Work order: The line containing "yellow legend circle" marks the start; return it and every line after it in the listing below, exactly, through the last.

Data for processing:
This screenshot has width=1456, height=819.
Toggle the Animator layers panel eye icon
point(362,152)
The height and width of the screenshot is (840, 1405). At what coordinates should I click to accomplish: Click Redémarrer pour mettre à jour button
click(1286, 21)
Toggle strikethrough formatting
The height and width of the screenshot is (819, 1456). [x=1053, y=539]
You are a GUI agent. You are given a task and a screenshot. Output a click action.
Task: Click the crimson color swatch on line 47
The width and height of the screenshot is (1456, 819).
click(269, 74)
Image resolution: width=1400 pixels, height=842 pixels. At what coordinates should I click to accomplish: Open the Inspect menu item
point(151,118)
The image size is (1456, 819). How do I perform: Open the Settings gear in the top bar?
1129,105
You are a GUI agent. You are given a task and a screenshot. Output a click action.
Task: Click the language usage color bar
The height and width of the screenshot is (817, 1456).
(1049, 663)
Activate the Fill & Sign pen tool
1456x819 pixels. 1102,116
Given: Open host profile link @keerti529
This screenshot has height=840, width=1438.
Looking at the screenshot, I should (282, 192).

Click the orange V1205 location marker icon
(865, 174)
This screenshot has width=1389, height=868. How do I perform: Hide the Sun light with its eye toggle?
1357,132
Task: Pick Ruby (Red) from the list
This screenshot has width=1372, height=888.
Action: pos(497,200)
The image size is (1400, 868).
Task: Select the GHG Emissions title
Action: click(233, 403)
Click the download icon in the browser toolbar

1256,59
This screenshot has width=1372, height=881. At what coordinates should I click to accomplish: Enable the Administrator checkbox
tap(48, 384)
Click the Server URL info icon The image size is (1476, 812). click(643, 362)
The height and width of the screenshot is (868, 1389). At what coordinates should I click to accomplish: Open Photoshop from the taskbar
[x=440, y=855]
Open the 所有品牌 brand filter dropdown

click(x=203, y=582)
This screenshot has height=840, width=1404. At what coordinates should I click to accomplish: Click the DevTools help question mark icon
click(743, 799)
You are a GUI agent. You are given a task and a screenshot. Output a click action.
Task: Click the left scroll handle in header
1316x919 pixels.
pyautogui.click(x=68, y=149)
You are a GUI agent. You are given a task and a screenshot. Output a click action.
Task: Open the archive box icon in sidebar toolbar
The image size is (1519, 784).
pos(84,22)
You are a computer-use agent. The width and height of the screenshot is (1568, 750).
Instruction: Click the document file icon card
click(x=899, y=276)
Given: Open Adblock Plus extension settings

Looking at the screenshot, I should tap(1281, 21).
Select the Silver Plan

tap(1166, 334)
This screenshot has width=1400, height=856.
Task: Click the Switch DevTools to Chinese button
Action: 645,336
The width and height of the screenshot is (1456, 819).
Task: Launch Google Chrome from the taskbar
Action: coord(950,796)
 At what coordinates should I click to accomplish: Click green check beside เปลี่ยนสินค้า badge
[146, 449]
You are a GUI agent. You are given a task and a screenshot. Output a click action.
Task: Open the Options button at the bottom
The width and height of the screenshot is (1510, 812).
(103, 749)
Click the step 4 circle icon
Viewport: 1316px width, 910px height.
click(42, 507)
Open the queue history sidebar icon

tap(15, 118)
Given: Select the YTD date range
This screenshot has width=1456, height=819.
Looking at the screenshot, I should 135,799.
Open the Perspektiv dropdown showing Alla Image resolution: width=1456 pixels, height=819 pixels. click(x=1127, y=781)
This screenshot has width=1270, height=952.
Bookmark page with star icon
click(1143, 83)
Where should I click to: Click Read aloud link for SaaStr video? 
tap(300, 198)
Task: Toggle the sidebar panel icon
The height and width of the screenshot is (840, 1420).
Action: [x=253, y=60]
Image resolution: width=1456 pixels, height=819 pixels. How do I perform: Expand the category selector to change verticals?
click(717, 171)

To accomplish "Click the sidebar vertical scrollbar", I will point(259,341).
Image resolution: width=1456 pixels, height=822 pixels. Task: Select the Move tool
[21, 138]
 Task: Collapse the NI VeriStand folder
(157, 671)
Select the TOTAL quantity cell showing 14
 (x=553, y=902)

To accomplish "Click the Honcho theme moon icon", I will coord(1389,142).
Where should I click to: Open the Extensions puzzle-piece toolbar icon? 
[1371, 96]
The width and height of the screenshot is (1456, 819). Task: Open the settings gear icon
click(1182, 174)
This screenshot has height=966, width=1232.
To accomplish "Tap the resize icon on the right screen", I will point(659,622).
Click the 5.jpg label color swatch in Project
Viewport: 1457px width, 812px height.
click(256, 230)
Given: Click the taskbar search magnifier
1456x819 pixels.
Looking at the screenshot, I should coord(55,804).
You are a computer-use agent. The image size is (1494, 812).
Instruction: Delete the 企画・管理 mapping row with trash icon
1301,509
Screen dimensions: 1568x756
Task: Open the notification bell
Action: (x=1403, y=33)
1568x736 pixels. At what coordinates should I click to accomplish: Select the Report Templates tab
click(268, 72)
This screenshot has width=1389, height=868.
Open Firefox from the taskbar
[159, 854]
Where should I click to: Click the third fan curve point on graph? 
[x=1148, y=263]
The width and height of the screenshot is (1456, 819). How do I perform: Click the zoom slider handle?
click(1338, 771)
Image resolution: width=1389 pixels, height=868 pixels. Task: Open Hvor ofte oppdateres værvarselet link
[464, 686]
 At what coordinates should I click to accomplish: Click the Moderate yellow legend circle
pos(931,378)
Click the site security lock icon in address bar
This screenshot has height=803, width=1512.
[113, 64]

Answer box:
 At what coordinates should I click to accomplish: Click the Moderate yellow legend circle
pos(931,378)
Click the site security lock icon in address bar
This screenshot has height=803, width=1512.
[113, 64]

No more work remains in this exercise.